• Page text

Scanning tunnelling spectroscopy (STS) measurements of a clean FM adatom, figure 4(d), reveal the usual U3 state at (+2.3 ± 0.5) eV with its onset responsible for the +2 V threshold for nonlocal manipulation. It also shows a higher-lying state at (+3.4 ± 0.3) eV, that we simply label for consistency as U4. Hence, we label the first region as transport though the U3 state as ${T}_{{U}_{3}},$ and the higher-lying region as ${T}_{{U}_{4}}.$

Using these STS parameters for the two regimes we can test whether our ballistic-diffusive model developed to model hole-injection, also describes electron-injection (see methods and [23] for detailed discussion and further justification). The fitted curves of figure 3(c) show a good fit for radial distances greater than 10 nm away from the injection site, the length-scale dominated by diffusive transport. Below 10 nm we also find a good fit that describes the suppression of manipulation at these short ranges governed by the ballistic process. From a global fit to all the radial desorption curves within a region we extract an initial ballistic time for ${T}_{{U}_{3}}$ of ${\tau }_{i}=5$ fs and the same for ${T}_{{U}_{4}}$ with ${\tau }_{i}=5$ fs. We estimate a fitting error on the ballistic time of ∼2 fs.

Discussion

The invariance of the nonlocal diffusive length-scale, figure 4(b), to the injection voltage shows that once above a voltage threshold, all injected electrons are transported in the same fashion. That is, no matter their injection energy (voltage), the injected electrons are identical upon initiating the diffusive transport step of the nonlocal manipulation. Hence, after the initial ballistic step and before the diffusion, there must be an ultrafast relaxation of the charge to the bottom of its surface band [34, 35]. As the STS of figure 4(d) shows, for injections between +2 V and +3 V this surface band is the U3 state, and above +3 V it is the U4 state. The STL threshold found here of +2 V therefore suggests that if the same electron dynamics occur, then the light emission for injections above +2 V would be from the bottom of the U3 state. We therefore propose that after the injected electron has undergone diffusion for 200 fs [36], it decays out of the state and may emit a photon, or manipulate a molecule.

Therefore there are at least 3 decay channels: one leading to manipulation, one leading to light emission, and one that is inactive. Hence, within a transport regime, ${T}_{{U}_{3}}$ or ${T}_{{U}_{4}},$ the energy of the emitted photon should be voltage independent. Imada et al [24]. report just such a spectral invariance to the STL injection voltage. For electron injection at +2 V Imada et al measure photon energy peaks at 1.4 eV and at 1.85 eV, and for electron injection at +3 V they measure photon energy peaks at 1.4 eV, 1.85 eV, and 2.4 eV, respectively. The invariance of the STL peaks to injection energy is analogous to our invariant nonlocal length scale λ and agrees with having a common underlying physical process.

• Exercise requirements
**A.** What fitting error does the passage estimate for the ballistic time?
**B.** Copy everything in the passage from "Using these STS" down to "time of ∼2 fs.".
Work from the passage alone.

• Data shown
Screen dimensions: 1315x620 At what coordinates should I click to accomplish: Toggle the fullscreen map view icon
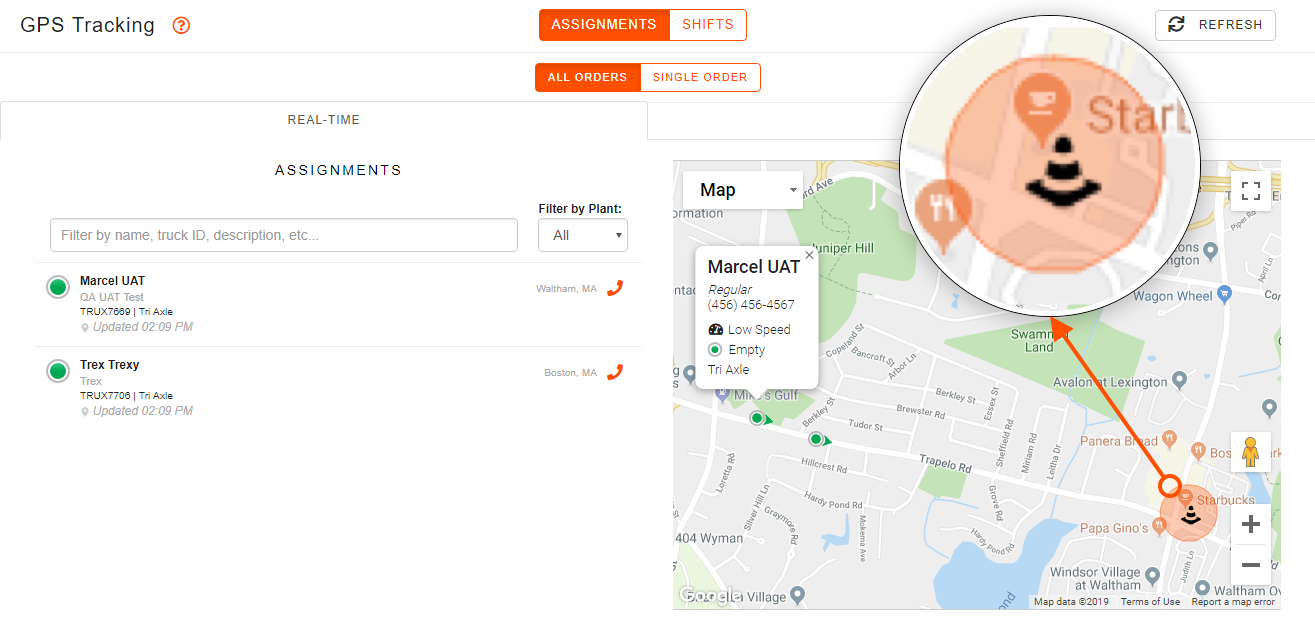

* * *

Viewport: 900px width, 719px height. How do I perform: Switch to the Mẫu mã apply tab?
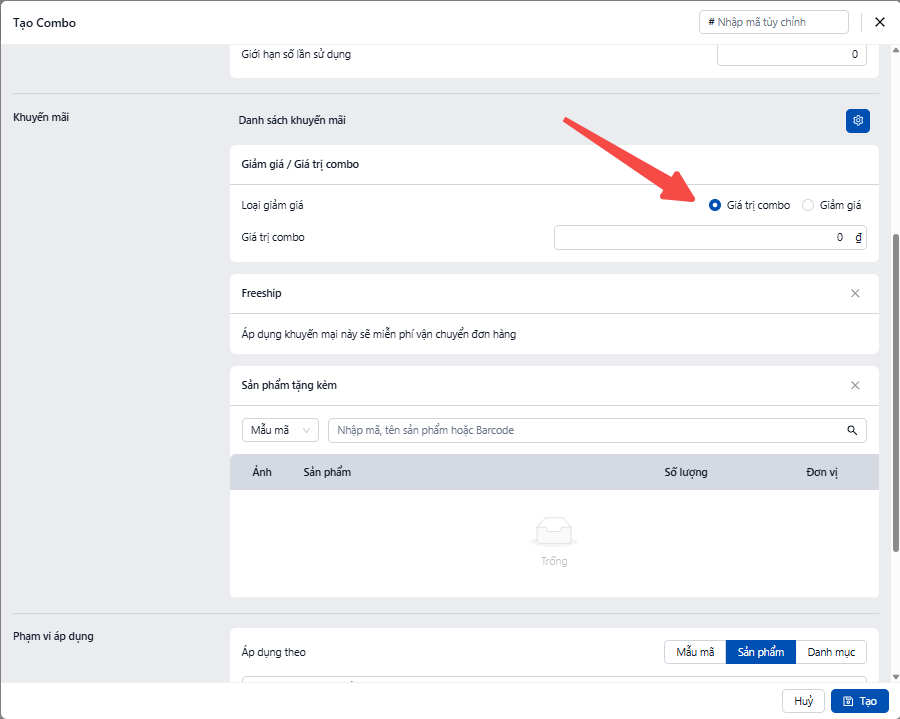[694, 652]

• Answers for the exercise
**A.** About 2 fs.

**B.**
Using these STS parameters for the two regimes we can test whether our ballistic-diffusive model developed to model hole-injection, also describes electron-injection (see methods and [23] for detailed discussion and further justification). The fitted curves of figure 3(c) show a good fit for radial distances greater than 10 nm away from the injection site, the length-scale dominated by diffusive transport. Below 10 nm we also find a good fit that describes the suppression of manipulation at these short ranges governed by the ballistic process. From a global fit to all the radial desorption curves within a region we extract an initial ballistic time for ${T}_{{U}_{3}}$ of ${\tau }_{i}=5$ fs and the same for ${T}_{{U}_{4}}$ with ${\tau }_{i}=5$ fs. We estimate a fitting error on the ballistic time of ∼2 fs.